Ego vs Jaźń
W codzienności przejawia się ta krótka baśń…
Barwny, niezwykły wszechświecie.
O to ja! Twoje dziecię.
Dziękuję za poezję, która z źródła płynie.
Dźwięki i słowa. Słowa i dźwięki.
Zakodowane informacje. Tajemnicze kreacje.
Dla wybranych.
Ich co raz więcej w świadomości szaty ubranych.

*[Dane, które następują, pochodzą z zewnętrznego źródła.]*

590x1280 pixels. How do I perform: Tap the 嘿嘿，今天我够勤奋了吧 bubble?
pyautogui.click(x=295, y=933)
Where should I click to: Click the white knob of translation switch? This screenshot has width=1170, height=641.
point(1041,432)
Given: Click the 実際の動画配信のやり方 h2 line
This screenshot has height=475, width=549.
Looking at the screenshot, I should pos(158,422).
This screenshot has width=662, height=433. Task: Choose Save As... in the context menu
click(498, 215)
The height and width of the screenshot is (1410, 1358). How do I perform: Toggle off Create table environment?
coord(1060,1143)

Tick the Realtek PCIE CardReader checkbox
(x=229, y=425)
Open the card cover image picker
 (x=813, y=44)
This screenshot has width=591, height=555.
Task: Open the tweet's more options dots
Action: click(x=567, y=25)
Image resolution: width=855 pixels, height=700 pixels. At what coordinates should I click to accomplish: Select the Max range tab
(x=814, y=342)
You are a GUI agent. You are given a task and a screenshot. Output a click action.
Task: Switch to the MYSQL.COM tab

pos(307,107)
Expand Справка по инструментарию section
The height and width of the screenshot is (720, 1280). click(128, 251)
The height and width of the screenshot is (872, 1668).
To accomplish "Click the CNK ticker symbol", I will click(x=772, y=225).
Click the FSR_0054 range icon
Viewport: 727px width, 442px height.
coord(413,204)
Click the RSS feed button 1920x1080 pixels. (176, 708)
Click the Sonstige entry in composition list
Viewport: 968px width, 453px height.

Spętane afirmacje – Dla wygnanych.
Rozgrzeszenie.
W miłości znajdziecie duchowe uziemienie.
Przypomnienie.
Następuje tam – gdzie uwaga płynie.
Przyswojenie.
Oblicze natury – uzmysłowienie.
Przejrzystość.
Rozkwitamy w oparciu o teraźniejszość.
Szlachetne czyny.
Witajcie majestatyczne rośliny.
Niewinność.
Uwalniam z was – dla zabłąkanych Mas.
God-ność.
Bliżej Boga stawiamy swe kroki.
Uroki drzew.
Krzewów śpiew. W ciszy dzwięków dostępność.
Słyszysz? To głosu pojednanie.
Wzrastanie.
Co wznosi owocne plony. Głód zaspokojony.
Zbliżony.
Już nigdy oddalony. Potencjał uwolniony.
Zapraszam Was – żywioły.
Wasza elegancja, zaprasza naturę do tańca.
Spokrewnieni.
Tu i teraz połączeni. Błogosławieni.
Wnet pojawiły się wątpliwości. Wyobcowane. Bez namiętności.
Z Nieba do Piekła – Czy to cierpienia czas?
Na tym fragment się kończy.